Trump als "Schwächling" bezeichnet
Was noch Schlimmer für Trump sein dürfte: Das Image des "Dealmakers", des geschickten Verhandlers, hat durch seinen Rückzieher einen herben Kratzer erhalten. Und auch bei seiner treuen Gefolgschaft dürfte er sich damit wenig beliebt gemacht haben, schließlich ist der Mauerbau an der Grenze zu Mexiko eines seiner zentralen Wahlversprechen. Konservative schossen sich bereits auf Trump ein. Die rechtskonservative Kommentatorin Ann Coulter etwa bezeichnete Trump angesichts der Vereinbarung auf Twitter als "Schwächling". Ein Image, das Trump nicht gebrauchen kann. Denn es dürfte die Chancen auf eine Wiederwahl 2020 nicht unbedingt steigern.
Trump aber wäre nicht Trump, wenn er nicht versuchen würde, diese augenscheinliche Niederlage als Sieg zu verkaufen. Er sei stolz zu verkünden, dass es eine Vereinbarung gebe, um den "Shutdown" zu beenden, sagte Trump am Freitag im Rosengarten des Weißen Hauses. Zudem bemühte er sich zu demonstrieren, dass er weiterhin das Heft in der Hand halte: "Wie jeder weiß, habe ich eine sehr mächtige Alternative, aber ich werde sie diesmal nicht benutzen", sagte Trump und wurde dann konkreter: Wenn bis zum 15. Februar kein "fairer Deal" mit dem Kongress zustandekomme, werde es erneut einen "Shutdown" geben – oder er wolle seine Befugnis als Präsident nutzen und einen Notstand ausrufen. Auf Twitter legte er nach und betonte, dass es sich bei der Aufhebung des "Shutdowns" "in keiner Weise um ein Zugeständnis" gehandelt habe.

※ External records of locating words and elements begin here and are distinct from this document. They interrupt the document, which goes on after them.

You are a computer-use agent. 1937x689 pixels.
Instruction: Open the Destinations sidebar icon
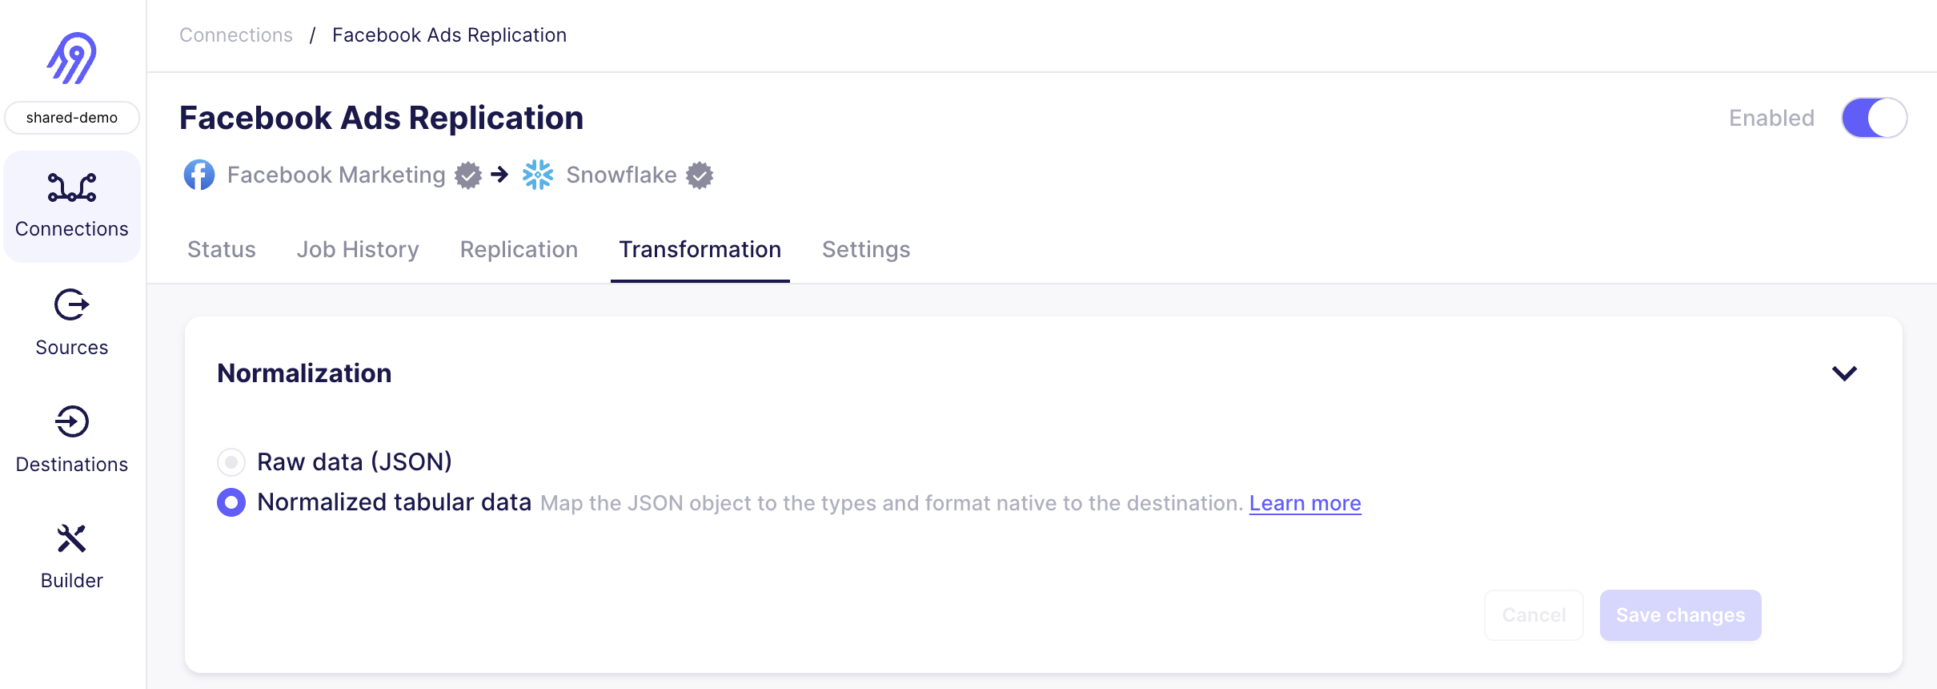[x=72, y=422]
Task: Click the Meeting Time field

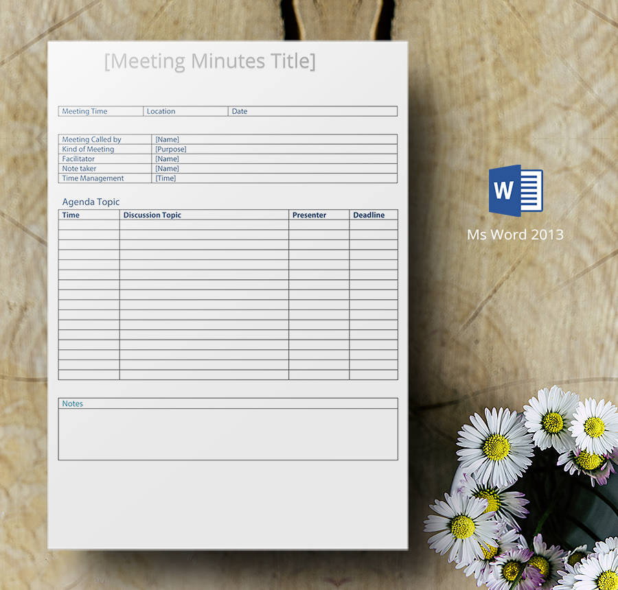Action: click(85, 111)

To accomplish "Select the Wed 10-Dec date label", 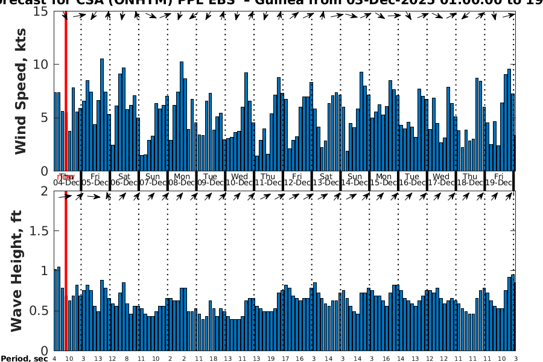I will [240, 180].
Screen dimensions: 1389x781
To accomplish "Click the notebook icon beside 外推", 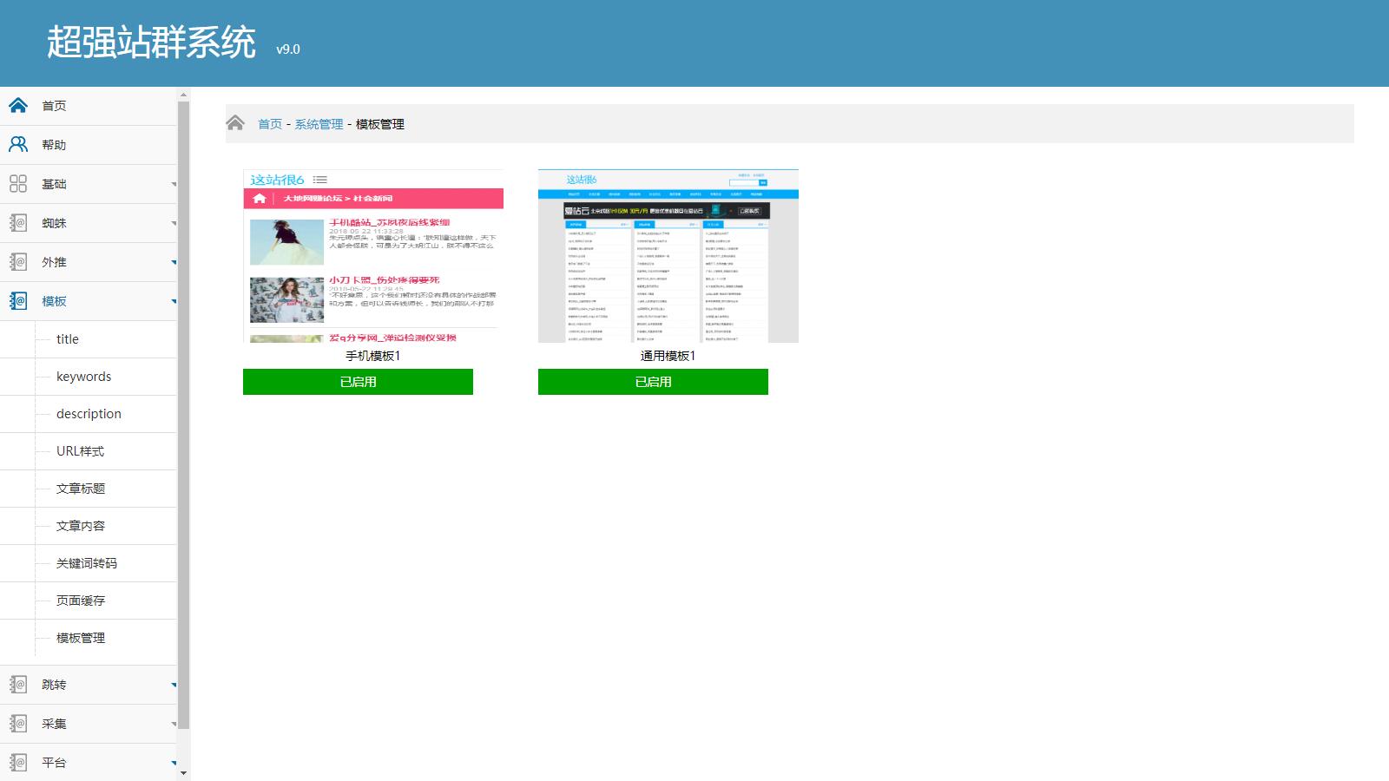I will (18, 262).
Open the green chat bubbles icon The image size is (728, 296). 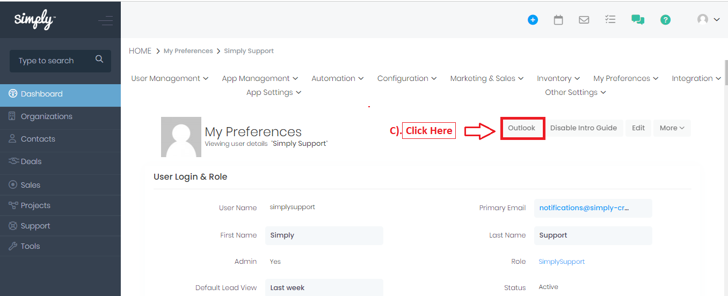(638, 20)
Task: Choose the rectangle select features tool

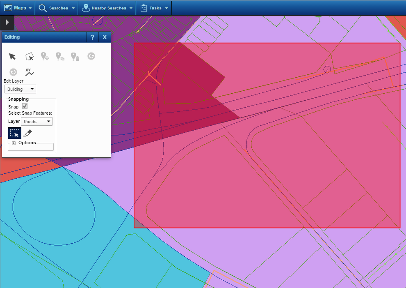Action: pyautogui.click(x=29, y=56)
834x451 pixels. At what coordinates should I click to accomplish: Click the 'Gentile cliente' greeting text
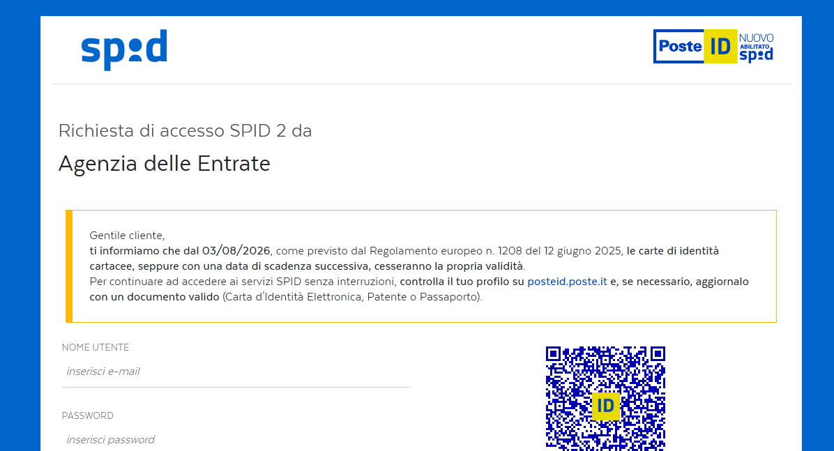tap(127, 236)
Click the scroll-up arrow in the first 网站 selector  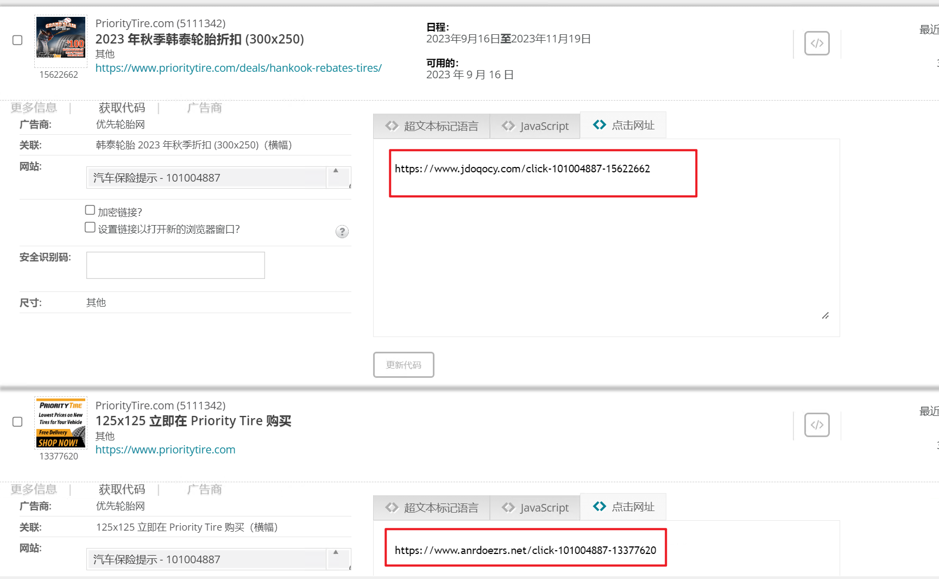(x=336, y=171)
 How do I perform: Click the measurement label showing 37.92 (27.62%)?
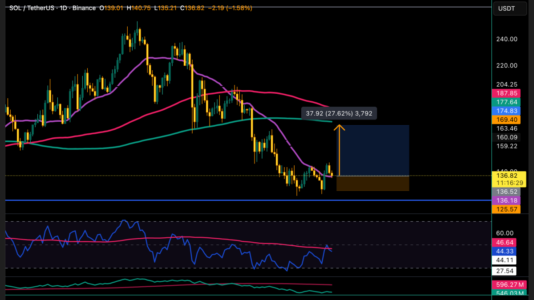coord(339,113)
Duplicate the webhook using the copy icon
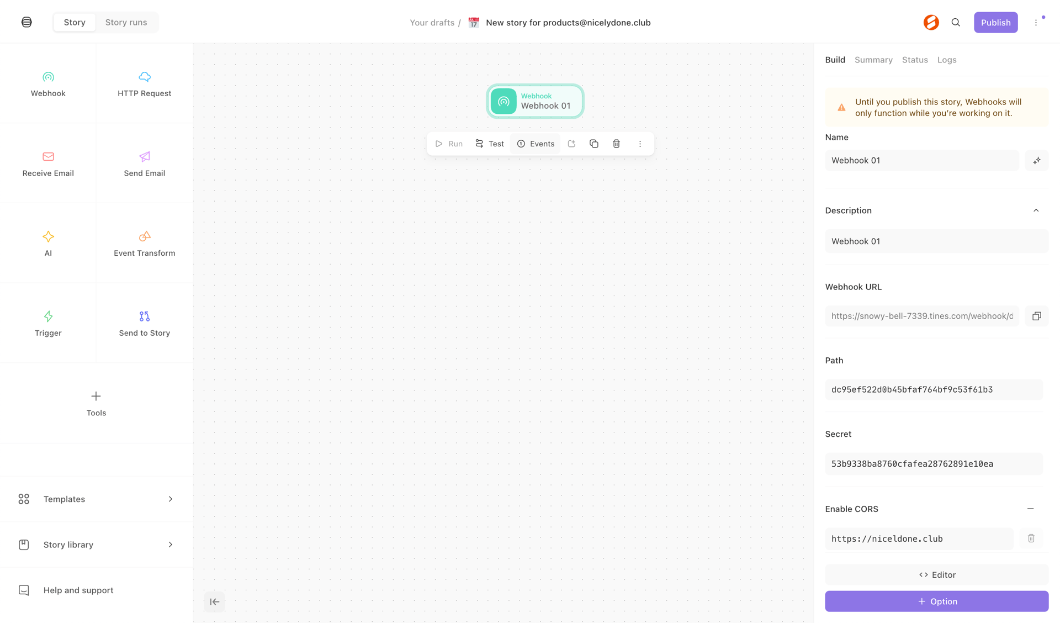The image size is (1060, 623). (x=594, y=144)
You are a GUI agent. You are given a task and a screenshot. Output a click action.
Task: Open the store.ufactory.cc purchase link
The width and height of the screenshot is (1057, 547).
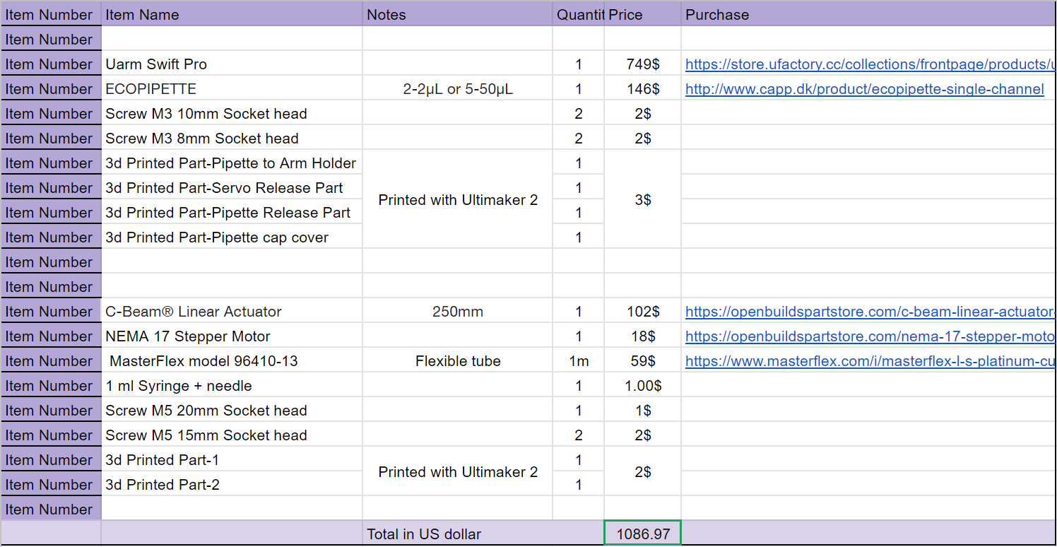click(869, 64)
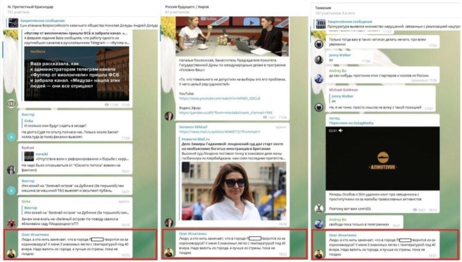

Das letzte Wort in der Auseinandersetzung ist also noch nicht gesprochen. Dennoch muss Trump wohl erkennen, dass sein Haudrauf-Stil einer Überarbeitung bedarf. Besonders deshalb, weil das Repräsentantenhaus nun in demokratischer Hand ist. Und er mit Nancy Pelosi eine Gegnerin hat, die ihm gewachsen ist. Auch Trump scheint das zu merken. Darauf deutet auch hin, dass er – entgegen seiner Gewohnheit – ihr bisher noch keinen herabwürdigenden Spitznamen gegeben hat. Er nennt sie einfach nur "Nancy".